Your assignment:
When you reach the line that contains "Open the Looking Down viewport dropdown arrow", please begin copying, and carry on exactly to the last line of the material, leaving out every picture.

Material for this task:
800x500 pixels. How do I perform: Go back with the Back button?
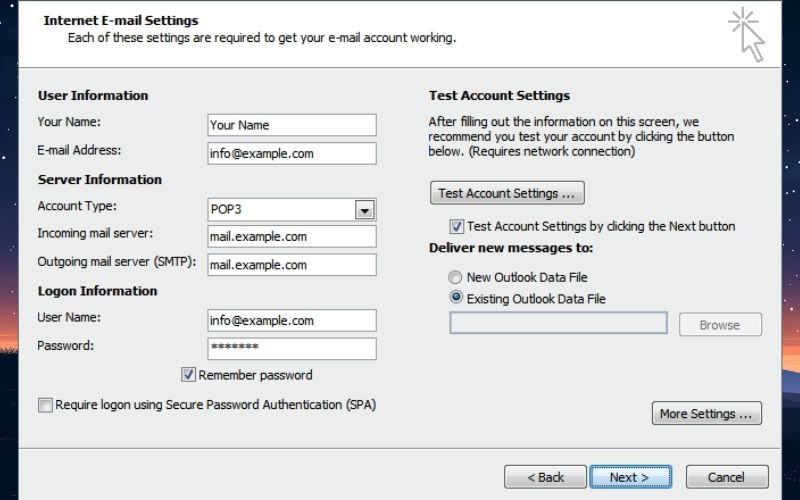pyautogui.click(x=545, y=477)
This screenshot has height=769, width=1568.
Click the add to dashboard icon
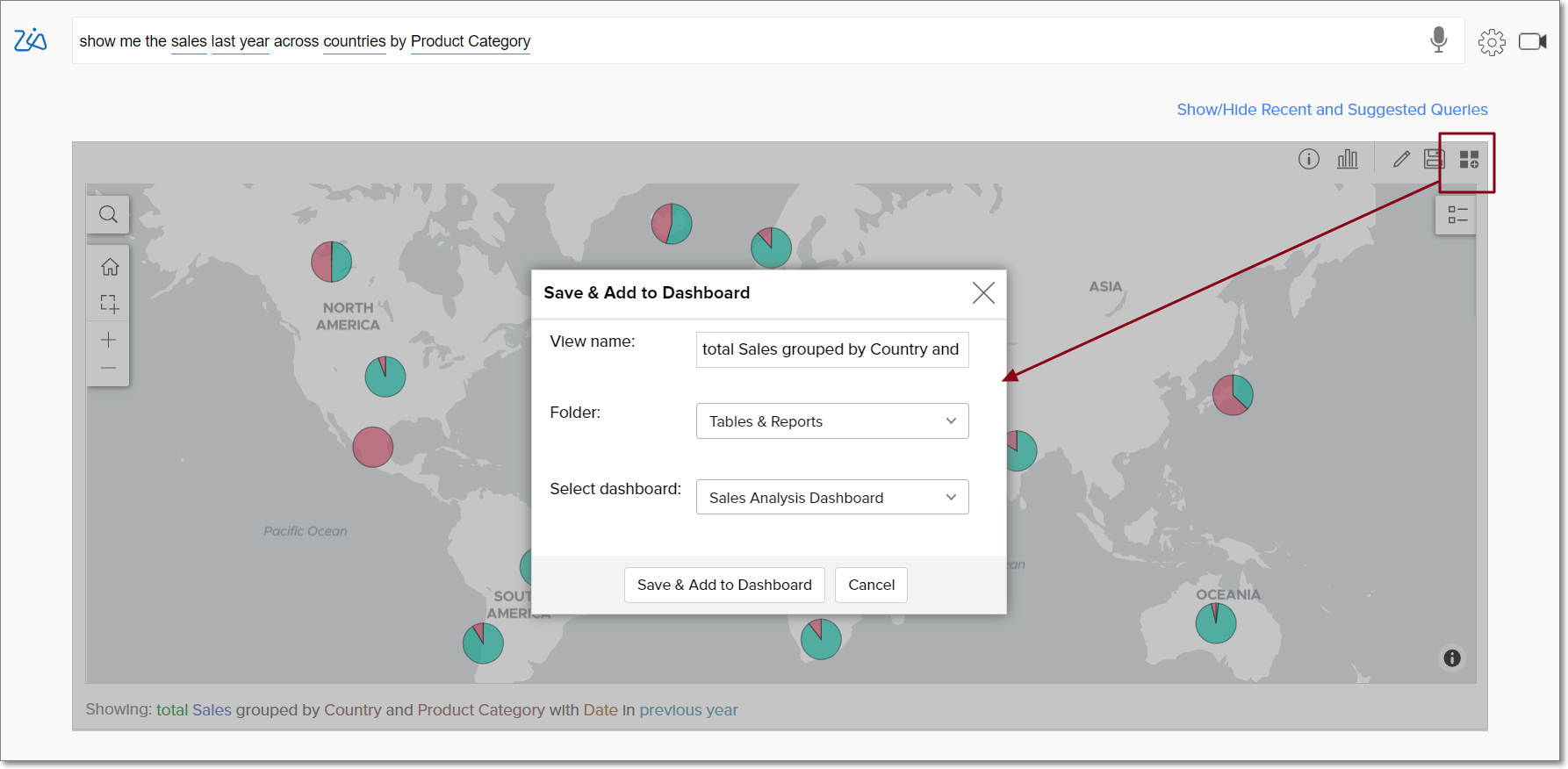point(1469,160)
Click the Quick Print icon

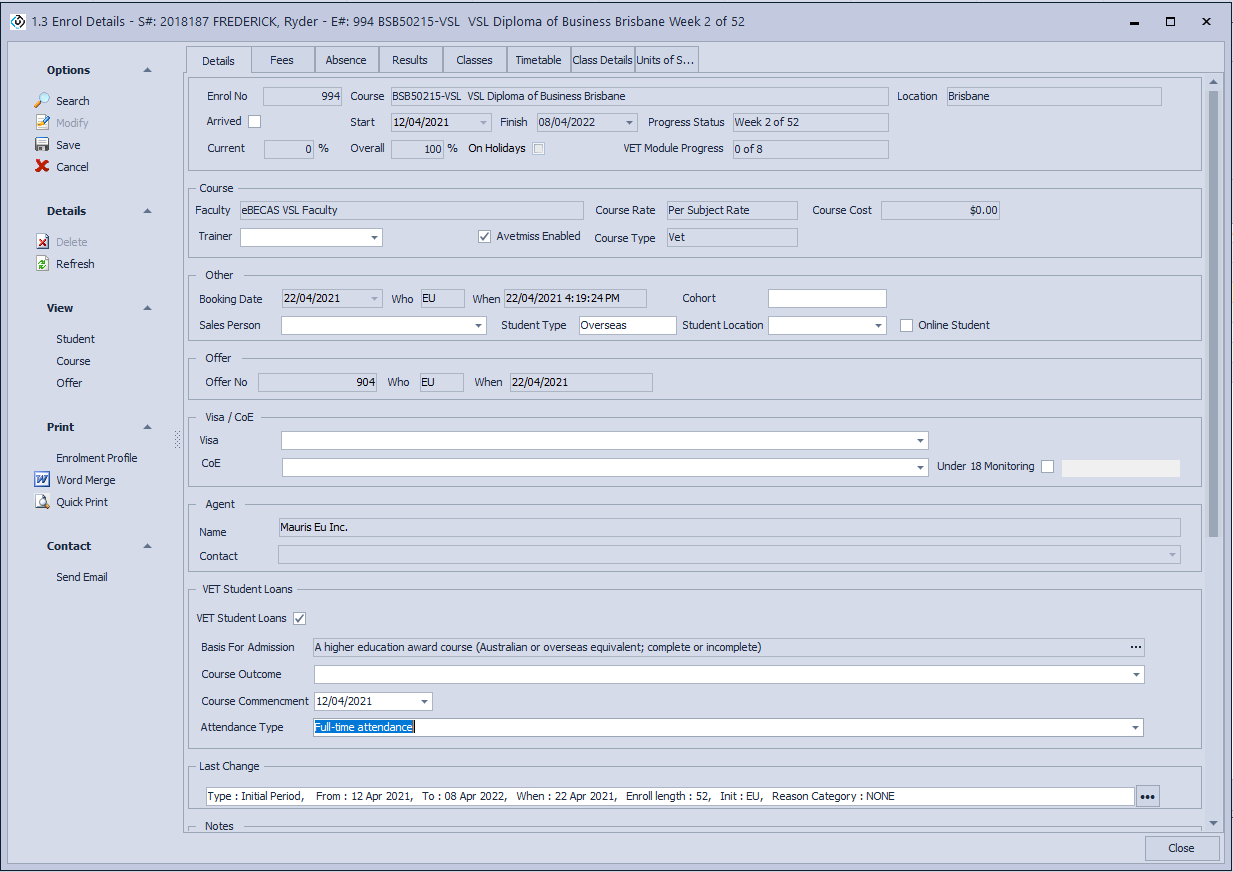pyautogui.click(x=42, y=502)
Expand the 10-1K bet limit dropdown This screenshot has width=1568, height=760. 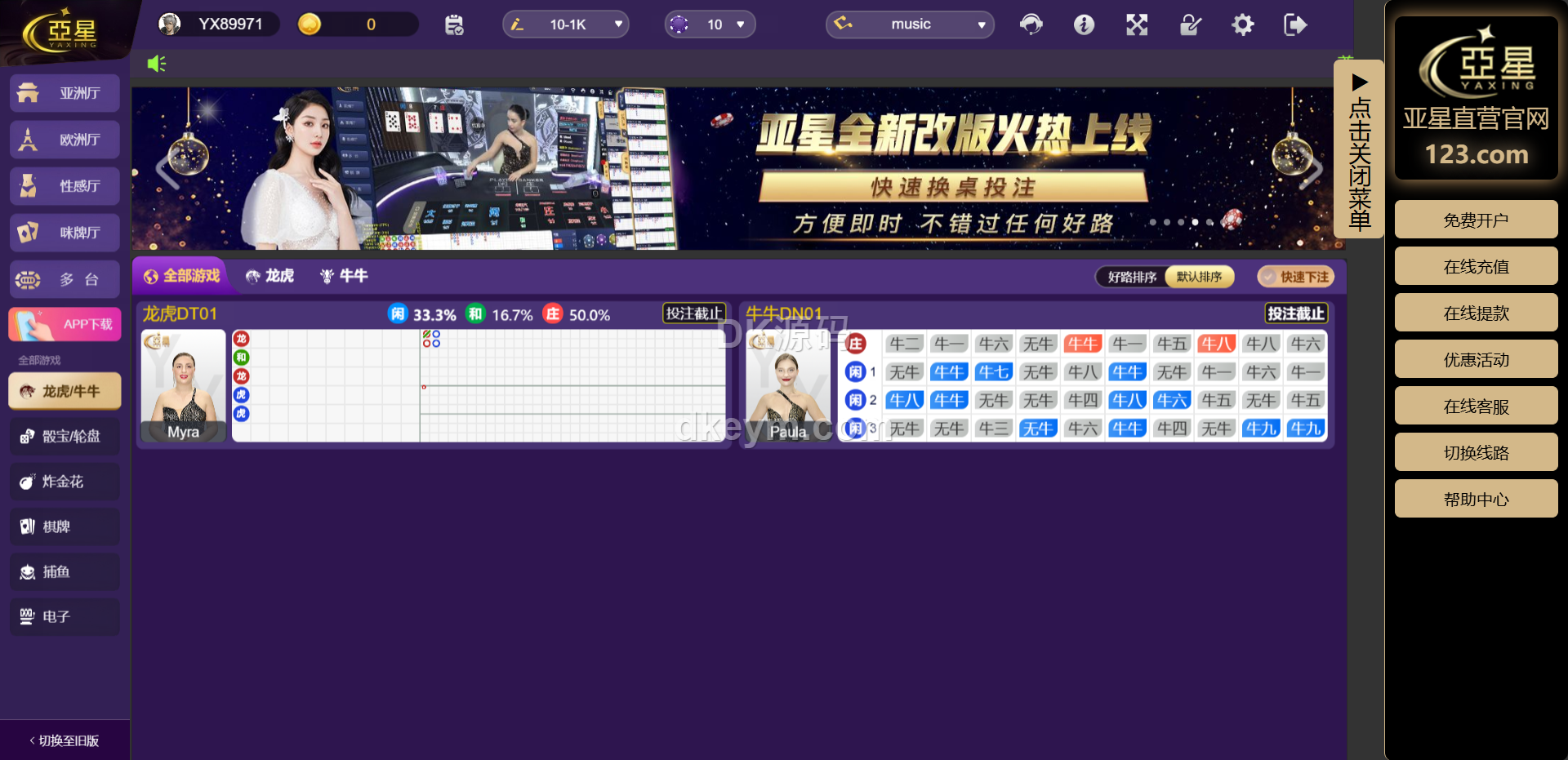pyautogui.click(x=566, y=24)
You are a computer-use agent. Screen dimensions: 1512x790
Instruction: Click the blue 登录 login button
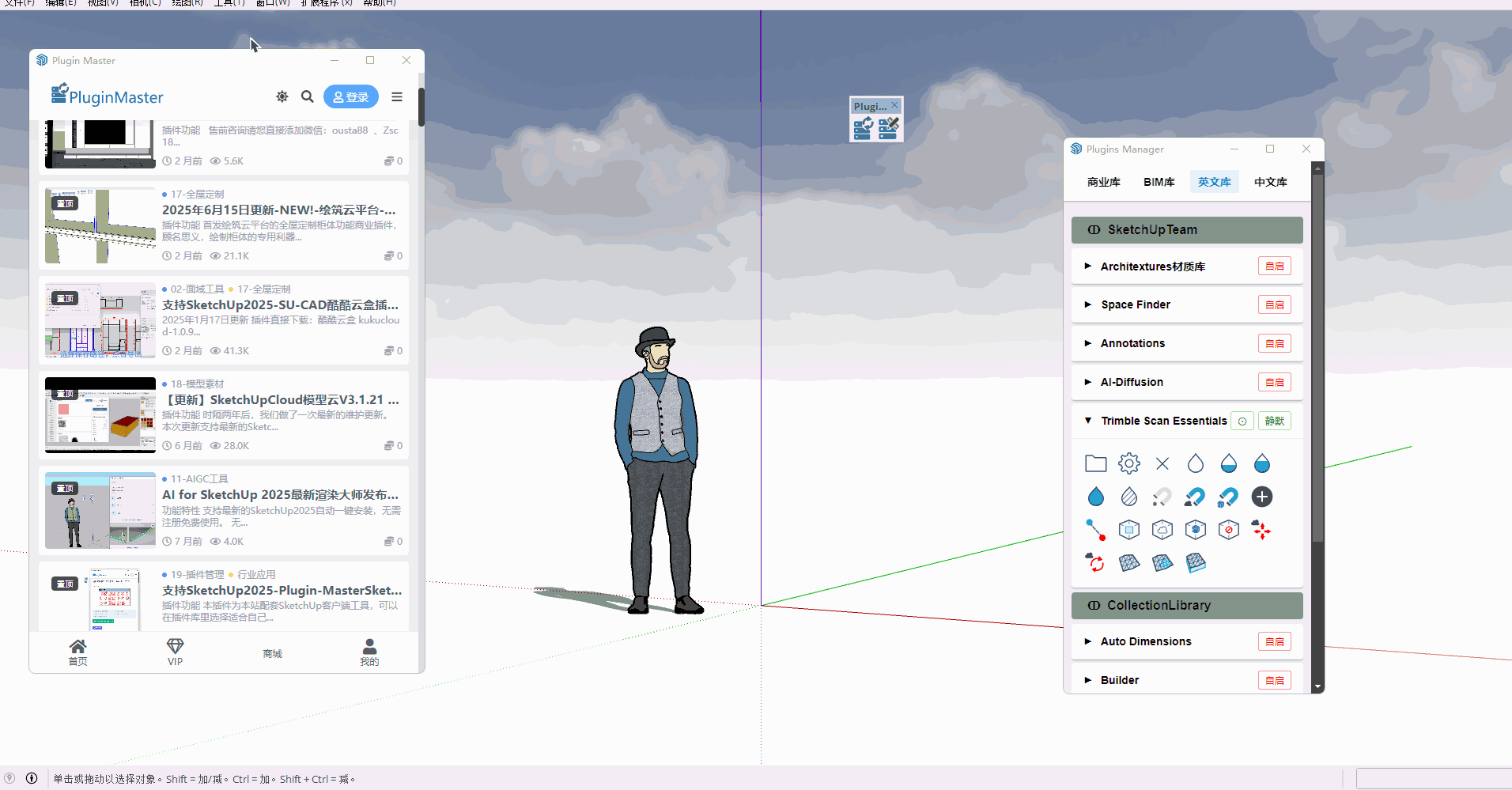click(350, 96)
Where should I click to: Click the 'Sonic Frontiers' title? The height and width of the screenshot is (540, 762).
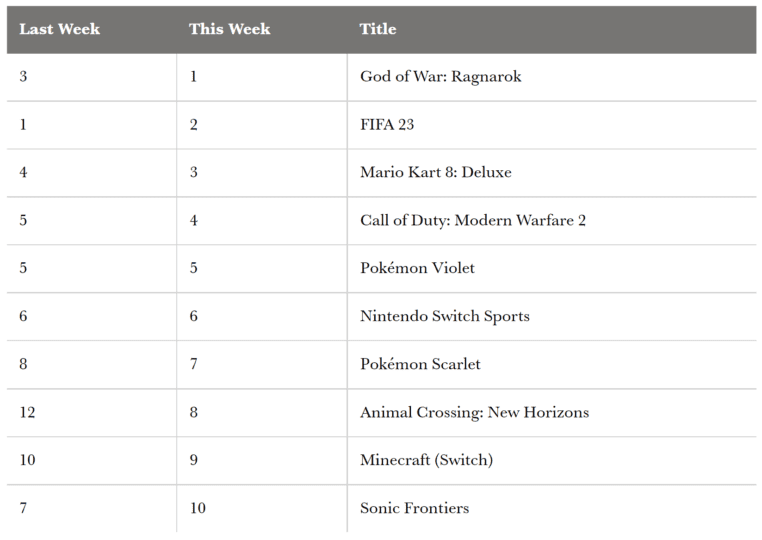414,508
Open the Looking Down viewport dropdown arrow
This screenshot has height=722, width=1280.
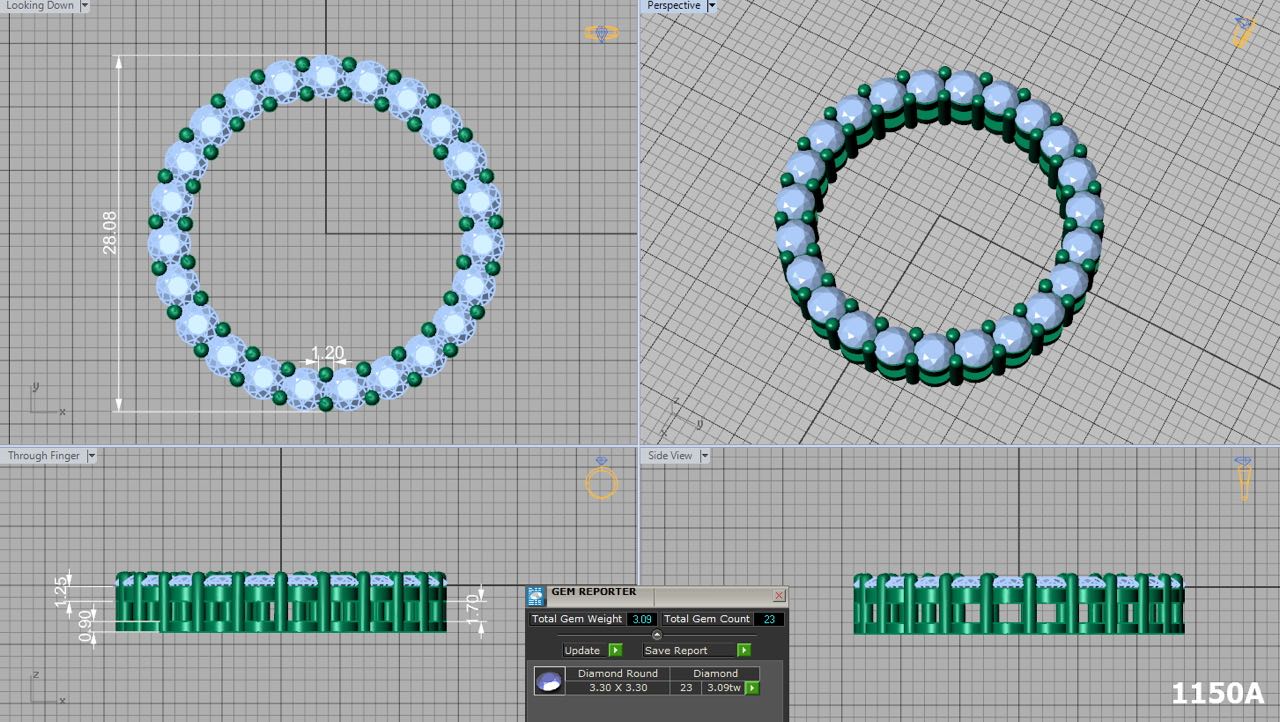(x=84, y=6)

Output:
Open the Looking Down viewport dropdown arrow
This screenshot has height=722, width=1280.
(x=84, y=6)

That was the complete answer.